白くなったキャンバスに再び思い出が描かれるように
 「それより、今の彼女。いいえ実質上の奥様に了解頂いとかないとね」  
 
 実質上の奥様。その響きに何か安心感を覚えた。

 「ええ、お願いします。そうして戴けると私も少しは肩の荷が降ろせますから」と呆れるお様に、しかもこっちからも鋭い刺を感じさせた。

 「そう良かったわ」と優子は言って次に

 「ハハハ、安心して沙織さん。多分亜咲君はそうなる前に、私の前から離れるでしょ。自分で、自分の小説で作家として、私から巣立っていくでしょう」

 「優子」一言彼女の名を呼んだ。

 沙織も「実はホットしているよ」と後で教えてくれた。随分気をもんだようだ。

 そして、有田優子があの時一緒に観た映画原作者の娘であることを話すと。

 「済みません。サインください」とカバンからあの時のパンフレットを差し出した。

 「まだ、持っていたのか。そのパンフレット」

 「うん、だって達哉と初めてデートして、初めて観に行った映画だもん」

 「あら、私のでいいの。原作者は違うんだけどなぁ」と言いつつもそのパンフレットにさらさらっとサインを描いた。

 その後、優子は僕に

 「あなたもサインの一つくらい練習しておきなさい」と

 沙織は「ああ、達哉字汚いからいらないかも……」と言ったか言わないかは定かではなかった。

 僕はすでにあの小説を大賞に出稿していた。

 たとえそれが選考落ちであろうとも、僕にとっては満足なことだった。

 二人で描いたあの小説。そして僕が加筆して修正した小説。新たな二人の物語であるから。
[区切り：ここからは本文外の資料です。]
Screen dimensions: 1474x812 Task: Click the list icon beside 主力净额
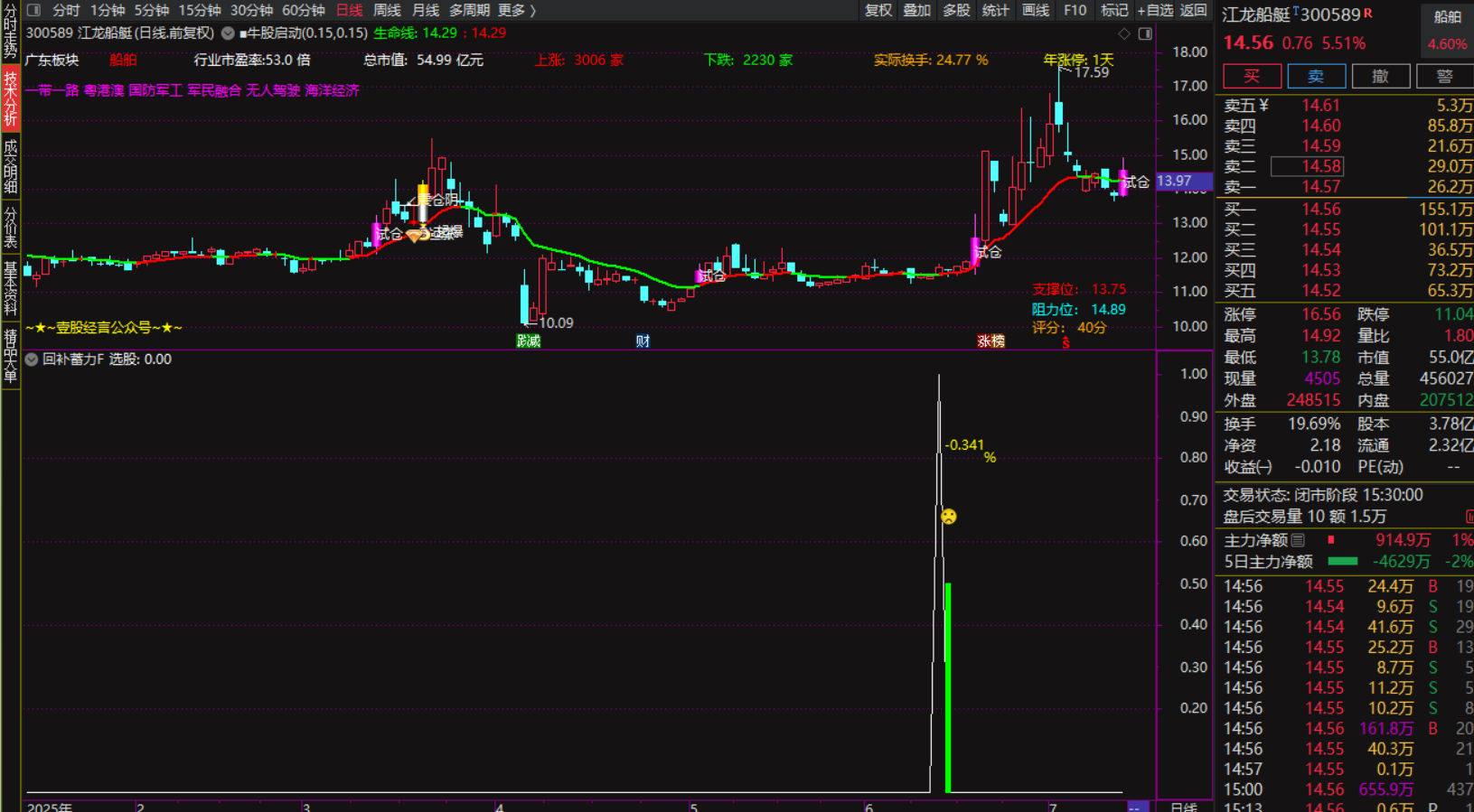(x=1298, y=540)
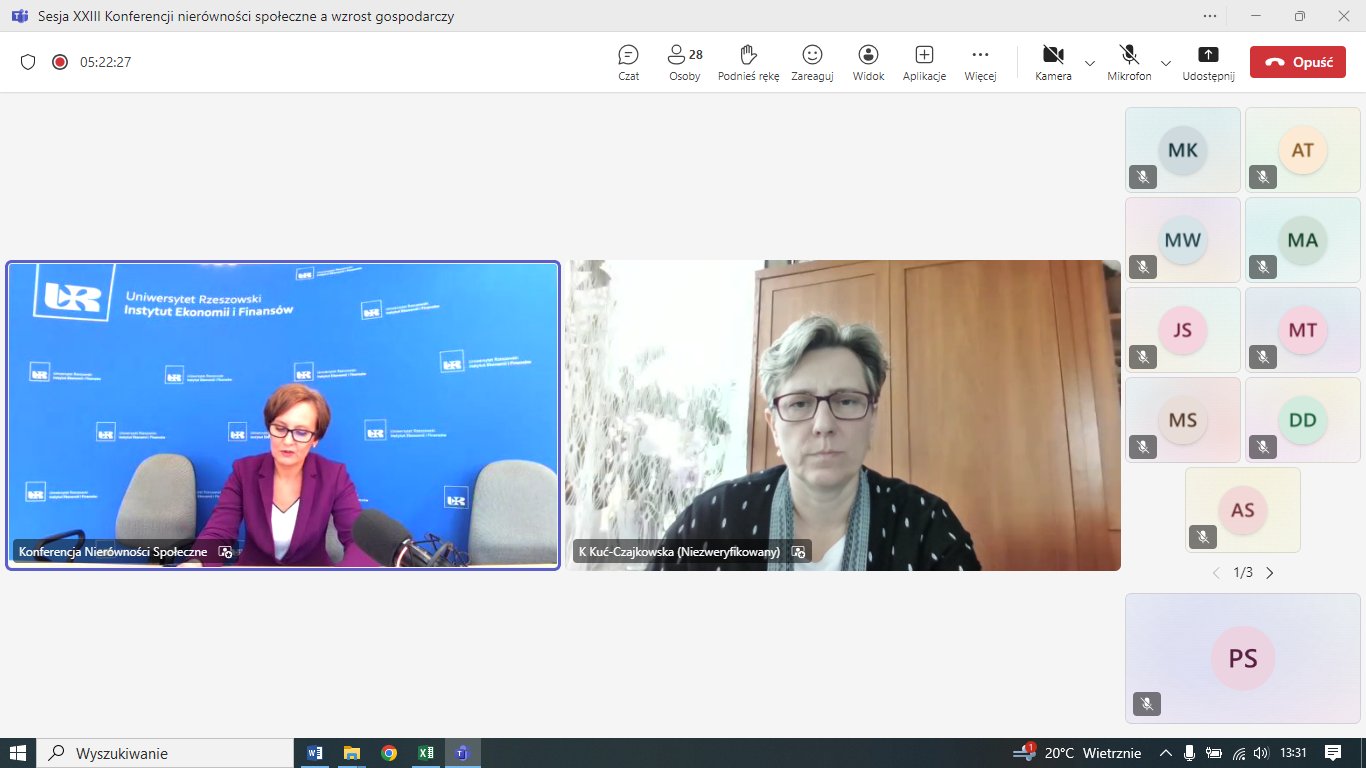
Task: Click the shield privacy icon
Action: 28,62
 沙織には正直に言った、加筆修正した部分は、沙織の病気の事は一切知らずに書いたものだと。

 沙織は多分、僕がすでに何かを沙織から感じ取っていたんだろうと。だから僕はそう書いたのだと。

 愛奈ちゃんが言っていた相思相愛がそうさせたんだと……


 そして僕はもう次の小説を書こうとしている。

 「もしも、私があなたの事を……見失ってもまたあなたの前に来られる様に……お願い」

 あの時沙織が言った言葉だ。

 その時はこの意味、沙織の気持ちは解らなかった。でも今なら解る、なぜ沙織がそう言ったかを。

 新たに書く小説。それは、沙織がまた僕のところに戻って来れる様に、また僕の前に来られように。彼女へのメッセージを込めた小説。